It’s less than 48 hours after the earthquake, tsunami, and now the nuclear power plants’ integrity loss, two of them. It’s Saturday morning here on the East Coast of the U.S. Two of my children will attend birthday parties today, a third will go to a St. Paddy’s Day event, another will work out, the last will sleep and then go to his job. My job will be to ferry people from here to there and continue to work on the Symposium on Poetry, Race, Class, Sexuality, Gender, and the Body.
And to consume news as we wait. For the rising death toll, for radiation release levels, for possible meltdowns. But so far the video that has touched me the most is the smallest moment, nothing particularly stunning: no pile up of cars looking as if my child dumped his Hot Wheels in the tub; no houses lying horizontal; no blooming smoke or raging flames; no boats swept under bridges; no walls of water seeming to creep like a 50’s B-grade movie monster, but really moving at a velocity no person could withstand; and no stories yet of who pulled whom out of what hole or fire pit or rubble.
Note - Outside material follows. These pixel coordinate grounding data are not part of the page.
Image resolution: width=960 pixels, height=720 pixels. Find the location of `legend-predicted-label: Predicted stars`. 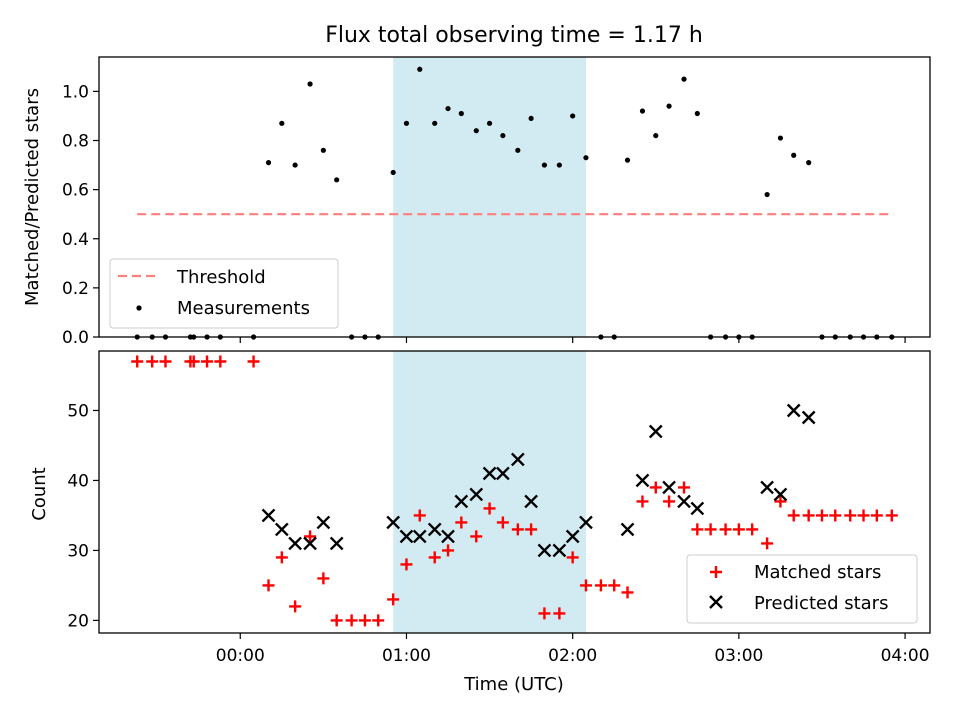

legend-predicted-label: Predicted stars is located at coordinates (821, 604).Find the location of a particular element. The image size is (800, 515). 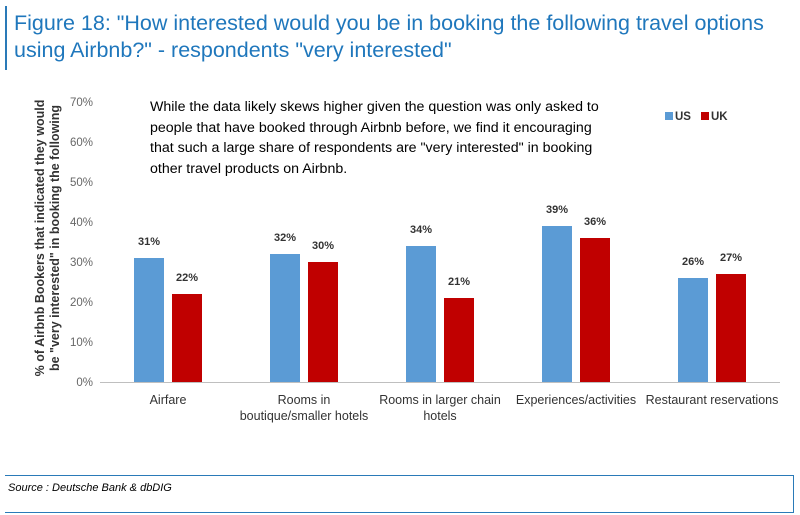

y-tick-label: 60% is located at coordinates (82, 143).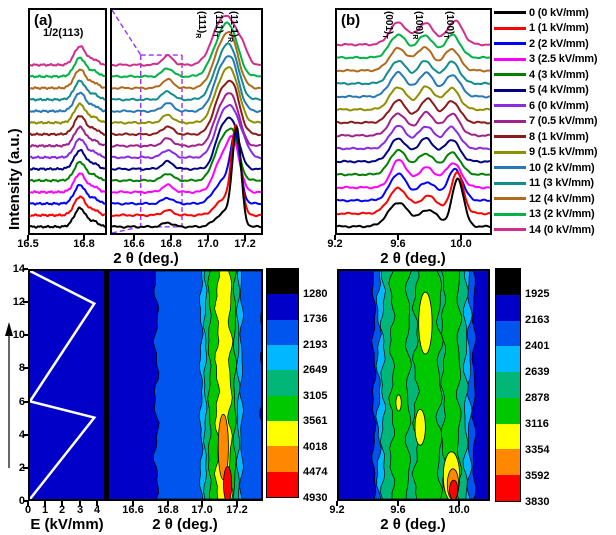 The width and height of the screenshot is (616, 535). What do you see at coordinates (538, 294) in the screenshot?
I see `colorbar-level-label: 1925` at bounding box center [538, 294].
No, this video is startling for its simplicity:
a young person at home in his room (it seems to be a him), his calling for his mother, his rushing through his shaking home outside, the neighbor carrying her child:
and underneath this is the young man’s breathing, how you can feel inside his beating chest, almost, almost, how this could be any boy anywhere, but it is ONE boy in terror and uncertainty.
Multiply that by his family, then his town, his country, then, like the very tsunami, does it lose some power as the terror leaves its epicenter?
I will go about my chores and kiddy birthday parties today: inside I hope I can carry this boy’s racing heart, his fear as the very ground beneath him becomes untrustworthy, as the possibility of reason is revealed as insufficient. There is only, where is my mother ? My family? In any language.